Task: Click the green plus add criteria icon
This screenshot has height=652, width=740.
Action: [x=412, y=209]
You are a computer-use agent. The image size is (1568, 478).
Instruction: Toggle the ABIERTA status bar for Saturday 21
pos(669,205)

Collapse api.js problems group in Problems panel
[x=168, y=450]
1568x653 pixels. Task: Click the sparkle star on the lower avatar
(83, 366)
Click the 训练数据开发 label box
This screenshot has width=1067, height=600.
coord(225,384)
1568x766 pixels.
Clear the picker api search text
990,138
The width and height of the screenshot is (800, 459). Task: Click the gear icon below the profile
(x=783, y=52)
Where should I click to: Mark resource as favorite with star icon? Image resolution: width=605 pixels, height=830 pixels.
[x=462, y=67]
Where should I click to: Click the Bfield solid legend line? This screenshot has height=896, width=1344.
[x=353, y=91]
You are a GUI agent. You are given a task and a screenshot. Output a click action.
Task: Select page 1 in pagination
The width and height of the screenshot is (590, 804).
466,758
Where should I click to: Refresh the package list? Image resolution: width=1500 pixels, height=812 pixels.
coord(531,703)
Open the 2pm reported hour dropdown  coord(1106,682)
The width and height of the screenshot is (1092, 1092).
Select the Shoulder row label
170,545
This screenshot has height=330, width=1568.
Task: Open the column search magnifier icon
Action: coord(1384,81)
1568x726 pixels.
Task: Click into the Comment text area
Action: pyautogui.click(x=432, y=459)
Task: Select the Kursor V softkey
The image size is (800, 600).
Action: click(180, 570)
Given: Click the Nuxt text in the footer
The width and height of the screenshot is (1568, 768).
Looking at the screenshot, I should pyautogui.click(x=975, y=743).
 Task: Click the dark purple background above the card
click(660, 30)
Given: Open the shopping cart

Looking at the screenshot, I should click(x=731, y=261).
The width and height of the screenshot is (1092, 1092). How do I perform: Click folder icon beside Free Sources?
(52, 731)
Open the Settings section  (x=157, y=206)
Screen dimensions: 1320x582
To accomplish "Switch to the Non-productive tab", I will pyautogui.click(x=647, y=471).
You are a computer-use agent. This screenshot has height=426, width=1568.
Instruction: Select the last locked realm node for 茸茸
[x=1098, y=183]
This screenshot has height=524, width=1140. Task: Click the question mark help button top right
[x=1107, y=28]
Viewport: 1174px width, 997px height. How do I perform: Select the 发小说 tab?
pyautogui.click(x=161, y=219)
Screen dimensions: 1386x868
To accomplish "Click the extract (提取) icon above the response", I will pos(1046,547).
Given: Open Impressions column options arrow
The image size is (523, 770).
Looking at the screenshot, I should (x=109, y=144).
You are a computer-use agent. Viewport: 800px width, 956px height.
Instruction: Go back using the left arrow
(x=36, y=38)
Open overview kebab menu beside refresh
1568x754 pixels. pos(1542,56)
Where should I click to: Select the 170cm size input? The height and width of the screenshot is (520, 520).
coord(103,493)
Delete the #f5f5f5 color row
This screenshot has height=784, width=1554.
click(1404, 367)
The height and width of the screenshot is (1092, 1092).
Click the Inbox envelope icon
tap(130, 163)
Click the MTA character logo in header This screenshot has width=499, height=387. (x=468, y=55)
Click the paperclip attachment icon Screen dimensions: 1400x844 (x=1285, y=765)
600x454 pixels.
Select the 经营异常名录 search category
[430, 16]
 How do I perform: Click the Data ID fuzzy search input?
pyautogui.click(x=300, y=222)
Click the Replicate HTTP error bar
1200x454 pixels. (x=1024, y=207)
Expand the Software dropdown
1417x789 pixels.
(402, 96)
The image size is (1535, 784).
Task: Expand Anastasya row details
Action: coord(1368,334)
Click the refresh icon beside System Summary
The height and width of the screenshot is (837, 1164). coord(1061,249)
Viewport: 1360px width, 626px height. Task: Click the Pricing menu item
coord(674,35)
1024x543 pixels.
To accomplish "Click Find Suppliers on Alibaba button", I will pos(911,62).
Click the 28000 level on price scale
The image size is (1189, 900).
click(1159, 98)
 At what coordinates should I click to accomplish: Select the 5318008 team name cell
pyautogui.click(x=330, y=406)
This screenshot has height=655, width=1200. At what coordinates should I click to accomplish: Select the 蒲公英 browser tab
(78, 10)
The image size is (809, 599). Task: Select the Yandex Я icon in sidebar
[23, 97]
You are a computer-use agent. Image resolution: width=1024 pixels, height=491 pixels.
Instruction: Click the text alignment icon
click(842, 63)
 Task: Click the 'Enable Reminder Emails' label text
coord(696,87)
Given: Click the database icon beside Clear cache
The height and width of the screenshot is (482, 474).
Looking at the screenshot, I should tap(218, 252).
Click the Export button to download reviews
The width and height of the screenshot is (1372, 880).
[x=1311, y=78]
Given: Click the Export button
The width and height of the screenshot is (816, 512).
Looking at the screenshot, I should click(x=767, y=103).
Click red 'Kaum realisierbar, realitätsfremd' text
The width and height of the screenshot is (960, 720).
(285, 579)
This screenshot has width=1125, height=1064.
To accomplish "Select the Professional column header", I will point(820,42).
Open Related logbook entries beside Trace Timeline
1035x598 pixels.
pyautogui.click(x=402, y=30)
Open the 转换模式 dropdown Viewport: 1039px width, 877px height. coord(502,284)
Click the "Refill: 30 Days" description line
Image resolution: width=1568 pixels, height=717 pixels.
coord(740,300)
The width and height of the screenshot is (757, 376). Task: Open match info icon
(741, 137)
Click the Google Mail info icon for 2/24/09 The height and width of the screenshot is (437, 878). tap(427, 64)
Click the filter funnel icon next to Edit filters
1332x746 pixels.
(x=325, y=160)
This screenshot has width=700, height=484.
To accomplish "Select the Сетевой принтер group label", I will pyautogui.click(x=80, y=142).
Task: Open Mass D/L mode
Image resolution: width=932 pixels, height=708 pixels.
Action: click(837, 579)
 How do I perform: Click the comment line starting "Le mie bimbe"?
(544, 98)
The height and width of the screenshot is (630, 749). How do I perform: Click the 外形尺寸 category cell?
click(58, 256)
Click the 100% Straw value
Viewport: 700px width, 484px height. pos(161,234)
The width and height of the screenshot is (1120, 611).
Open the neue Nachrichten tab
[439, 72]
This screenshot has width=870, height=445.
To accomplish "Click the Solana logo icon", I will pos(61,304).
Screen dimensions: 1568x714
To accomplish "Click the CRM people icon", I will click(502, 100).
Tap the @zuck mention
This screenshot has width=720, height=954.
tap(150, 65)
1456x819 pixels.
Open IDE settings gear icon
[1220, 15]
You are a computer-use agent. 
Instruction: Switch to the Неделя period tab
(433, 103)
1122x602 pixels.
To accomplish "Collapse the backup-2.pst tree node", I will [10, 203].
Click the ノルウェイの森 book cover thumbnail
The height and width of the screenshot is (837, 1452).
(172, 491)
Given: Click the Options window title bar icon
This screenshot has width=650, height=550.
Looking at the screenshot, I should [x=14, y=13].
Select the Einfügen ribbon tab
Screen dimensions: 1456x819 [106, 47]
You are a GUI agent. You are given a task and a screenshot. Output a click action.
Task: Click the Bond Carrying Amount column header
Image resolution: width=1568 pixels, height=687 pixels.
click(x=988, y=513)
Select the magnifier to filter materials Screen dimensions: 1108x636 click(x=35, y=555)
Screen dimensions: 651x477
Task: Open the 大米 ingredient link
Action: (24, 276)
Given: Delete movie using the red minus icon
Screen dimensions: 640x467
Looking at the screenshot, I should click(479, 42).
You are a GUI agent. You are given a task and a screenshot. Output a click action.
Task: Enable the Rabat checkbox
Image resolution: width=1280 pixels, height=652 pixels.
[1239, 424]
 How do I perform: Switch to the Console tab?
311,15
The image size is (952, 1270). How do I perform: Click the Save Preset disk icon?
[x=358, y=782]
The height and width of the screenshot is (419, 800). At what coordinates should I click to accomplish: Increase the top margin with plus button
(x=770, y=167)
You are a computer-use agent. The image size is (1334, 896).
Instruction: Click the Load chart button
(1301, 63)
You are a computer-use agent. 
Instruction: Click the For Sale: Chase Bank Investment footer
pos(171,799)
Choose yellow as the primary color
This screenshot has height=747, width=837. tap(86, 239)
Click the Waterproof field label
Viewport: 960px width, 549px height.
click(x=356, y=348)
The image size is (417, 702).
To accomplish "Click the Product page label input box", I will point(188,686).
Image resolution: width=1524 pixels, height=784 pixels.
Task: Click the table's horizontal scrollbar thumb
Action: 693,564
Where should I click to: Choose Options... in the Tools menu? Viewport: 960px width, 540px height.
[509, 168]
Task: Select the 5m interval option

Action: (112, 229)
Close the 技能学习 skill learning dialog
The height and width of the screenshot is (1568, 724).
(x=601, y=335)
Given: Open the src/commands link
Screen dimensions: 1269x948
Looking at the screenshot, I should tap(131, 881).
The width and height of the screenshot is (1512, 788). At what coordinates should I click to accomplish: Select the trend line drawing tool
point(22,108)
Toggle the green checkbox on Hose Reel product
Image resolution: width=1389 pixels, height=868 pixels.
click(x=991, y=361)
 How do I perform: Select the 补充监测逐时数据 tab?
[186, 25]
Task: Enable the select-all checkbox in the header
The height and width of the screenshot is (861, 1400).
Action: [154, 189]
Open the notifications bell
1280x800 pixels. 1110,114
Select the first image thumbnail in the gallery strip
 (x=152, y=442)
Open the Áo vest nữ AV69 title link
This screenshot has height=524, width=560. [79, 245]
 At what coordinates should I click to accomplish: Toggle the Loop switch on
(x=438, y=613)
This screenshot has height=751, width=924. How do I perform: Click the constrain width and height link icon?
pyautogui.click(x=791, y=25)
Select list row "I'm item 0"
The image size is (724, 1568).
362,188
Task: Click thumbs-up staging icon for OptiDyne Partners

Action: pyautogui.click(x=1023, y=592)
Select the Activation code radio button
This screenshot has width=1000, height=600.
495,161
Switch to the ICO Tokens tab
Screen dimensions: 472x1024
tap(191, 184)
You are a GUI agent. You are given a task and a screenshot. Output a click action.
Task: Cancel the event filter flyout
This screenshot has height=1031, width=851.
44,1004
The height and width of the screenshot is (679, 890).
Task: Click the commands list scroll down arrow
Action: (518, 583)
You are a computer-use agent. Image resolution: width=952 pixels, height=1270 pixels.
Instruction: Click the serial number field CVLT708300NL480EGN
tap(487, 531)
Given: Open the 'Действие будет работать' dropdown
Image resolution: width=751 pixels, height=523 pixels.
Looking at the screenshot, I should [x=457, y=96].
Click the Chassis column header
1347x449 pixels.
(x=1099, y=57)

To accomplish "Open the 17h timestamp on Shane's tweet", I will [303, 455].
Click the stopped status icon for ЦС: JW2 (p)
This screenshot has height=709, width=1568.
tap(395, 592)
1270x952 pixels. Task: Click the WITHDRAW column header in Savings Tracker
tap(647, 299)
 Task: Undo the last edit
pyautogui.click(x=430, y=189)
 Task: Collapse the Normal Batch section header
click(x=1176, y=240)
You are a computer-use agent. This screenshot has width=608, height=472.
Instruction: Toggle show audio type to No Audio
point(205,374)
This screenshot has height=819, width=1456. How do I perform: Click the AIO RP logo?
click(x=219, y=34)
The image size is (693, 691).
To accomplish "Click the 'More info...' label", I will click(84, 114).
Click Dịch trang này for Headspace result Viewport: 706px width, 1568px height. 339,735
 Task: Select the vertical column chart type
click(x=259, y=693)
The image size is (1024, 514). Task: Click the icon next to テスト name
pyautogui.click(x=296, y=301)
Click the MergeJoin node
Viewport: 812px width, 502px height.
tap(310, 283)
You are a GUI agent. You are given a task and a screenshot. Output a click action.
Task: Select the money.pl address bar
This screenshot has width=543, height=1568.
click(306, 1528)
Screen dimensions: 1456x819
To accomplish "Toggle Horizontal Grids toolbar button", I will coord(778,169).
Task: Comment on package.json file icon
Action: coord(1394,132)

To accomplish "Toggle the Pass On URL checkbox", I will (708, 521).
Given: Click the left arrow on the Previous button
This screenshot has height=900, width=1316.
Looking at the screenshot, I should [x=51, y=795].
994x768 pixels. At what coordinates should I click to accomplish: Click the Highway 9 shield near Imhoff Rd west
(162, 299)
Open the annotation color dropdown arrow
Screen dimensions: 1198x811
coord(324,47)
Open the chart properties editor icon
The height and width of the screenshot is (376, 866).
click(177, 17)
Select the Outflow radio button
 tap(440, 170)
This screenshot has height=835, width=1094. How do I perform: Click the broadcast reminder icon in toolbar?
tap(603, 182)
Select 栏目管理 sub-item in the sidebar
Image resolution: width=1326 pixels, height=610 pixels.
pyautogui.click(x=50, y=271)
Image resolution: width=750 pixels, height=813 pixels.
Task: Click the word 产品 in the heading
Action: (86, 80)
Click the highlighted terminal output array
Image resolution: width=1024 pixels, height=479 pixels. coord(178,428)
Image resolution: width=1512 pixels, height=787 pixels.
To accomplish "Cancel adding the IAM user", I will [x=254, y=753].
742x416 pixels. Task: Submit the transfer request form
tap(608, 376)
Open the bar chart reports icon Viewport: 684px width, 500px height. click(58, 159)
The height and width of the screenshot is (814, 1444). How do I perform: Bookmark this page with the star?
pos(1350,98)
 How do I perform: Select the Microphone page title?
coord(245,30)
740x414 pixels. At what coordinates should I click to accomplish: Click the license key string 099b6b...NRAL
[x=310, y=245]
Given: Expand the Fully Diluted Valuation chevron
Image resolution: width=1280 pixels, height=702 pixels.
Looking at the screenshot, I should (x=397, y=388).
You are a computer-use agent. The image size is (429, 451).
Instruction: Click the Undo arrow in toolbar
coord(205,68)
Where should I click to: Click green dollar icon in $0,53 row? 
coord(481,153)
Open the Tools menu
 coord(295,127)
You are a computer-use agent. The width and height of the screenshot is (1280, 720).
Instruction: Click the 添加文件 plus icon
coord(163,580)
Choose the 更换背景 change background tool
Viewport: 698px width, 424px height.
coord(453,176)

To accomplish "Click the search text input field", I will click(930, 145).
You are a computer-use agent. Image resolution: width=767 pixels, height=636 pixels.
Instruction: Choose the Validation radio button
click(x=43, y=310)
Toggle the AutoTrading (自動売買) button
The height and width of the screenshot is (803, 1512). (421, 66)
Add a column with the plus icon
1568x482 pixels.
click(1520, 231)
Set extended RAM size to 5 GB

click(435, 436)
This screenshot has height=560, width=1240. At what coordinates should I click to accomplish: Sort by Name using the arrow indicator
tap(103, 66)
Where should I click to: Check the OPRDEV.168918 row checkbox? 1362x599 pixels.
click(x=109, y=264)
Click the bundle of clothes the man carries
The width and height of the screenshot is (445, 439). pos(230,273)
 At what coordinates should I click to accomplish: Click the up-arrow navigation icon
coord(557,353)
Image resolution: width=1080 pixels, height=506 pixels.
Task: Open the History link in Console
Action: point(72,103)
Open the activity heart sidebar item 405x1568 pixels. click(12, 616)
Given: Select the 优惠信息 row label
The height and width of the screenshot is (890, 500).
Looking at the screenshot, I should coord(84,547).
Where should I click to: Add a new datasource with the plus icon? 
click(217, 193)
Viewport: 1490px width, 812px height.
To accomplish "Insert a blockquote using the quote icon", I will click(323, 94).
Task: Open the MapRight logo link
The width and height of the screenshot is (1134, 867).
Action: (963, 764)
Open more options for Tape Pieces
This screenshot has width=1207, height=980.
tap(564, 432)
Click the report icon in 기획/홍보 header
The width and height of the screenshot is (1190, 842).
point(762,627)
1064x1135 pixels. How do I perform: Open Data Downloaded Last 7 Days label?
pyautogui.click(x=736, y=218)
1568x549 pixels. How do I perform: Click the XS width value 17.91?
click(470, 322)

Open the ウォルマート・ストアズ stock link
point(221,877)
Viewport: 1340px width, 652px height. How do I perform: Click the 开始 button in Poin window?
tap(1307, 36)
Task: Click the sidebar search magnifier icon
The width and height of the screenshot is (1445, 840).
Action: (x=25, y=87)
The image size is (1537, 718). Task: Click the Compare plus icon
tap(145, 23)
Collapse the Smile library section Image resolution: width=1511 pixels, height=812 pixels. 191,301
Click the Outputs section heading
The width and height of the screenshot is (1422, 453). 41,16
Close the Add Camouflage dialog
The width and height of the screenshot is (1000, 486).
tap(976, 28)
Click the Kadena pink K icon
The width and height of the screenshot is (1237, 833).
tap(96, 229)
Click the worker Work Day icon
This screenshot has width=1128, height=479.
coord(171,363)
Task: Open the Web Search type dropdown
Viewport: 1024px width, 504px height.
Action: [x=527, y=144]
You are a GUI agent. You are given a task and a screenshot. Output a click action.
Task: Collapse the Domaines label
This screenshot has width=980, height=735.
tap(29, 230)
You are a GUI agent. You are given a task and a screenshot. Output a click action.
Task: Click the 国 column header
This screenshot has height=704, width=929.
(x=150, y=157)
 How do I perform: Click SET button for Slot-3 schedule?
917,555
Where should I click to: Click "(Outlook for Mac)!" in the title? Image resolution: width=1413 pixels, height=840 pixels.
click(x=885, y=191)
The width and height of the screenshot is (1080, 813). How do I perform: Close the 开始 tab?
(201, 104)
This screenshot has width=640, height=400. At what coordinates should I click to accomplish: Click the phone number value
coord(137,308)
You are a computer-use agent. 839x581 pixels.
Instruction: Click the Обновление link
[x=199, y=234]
+---+
● **Work to complete**: Print the lines of the items above word for word, starting with the line that contains "Collapse api.js problems" and going on through the line that contains "[x=462, y=67]".

● **Written solution**:
Collapse api.js problems group in Problems panel
[x=168, y=450]
1568x653 pixels. Task: Click the sparkle star on the lower avatar
(83, 366)
Click the 训练数据开发 label box
This screenshot has width=1067, height=600.
coord(225,384)
1568x766 pixels.
Clear the picker api search text
990,138
The width and height of the screenshot is (800, 459). Task: Click the gear icon below the profile
(x=783, y=52)
Where should I click to: Mark resource as favorite with star icon? Image resolution: width=605 pixels, height=830 pixels.
[x=462, y=67]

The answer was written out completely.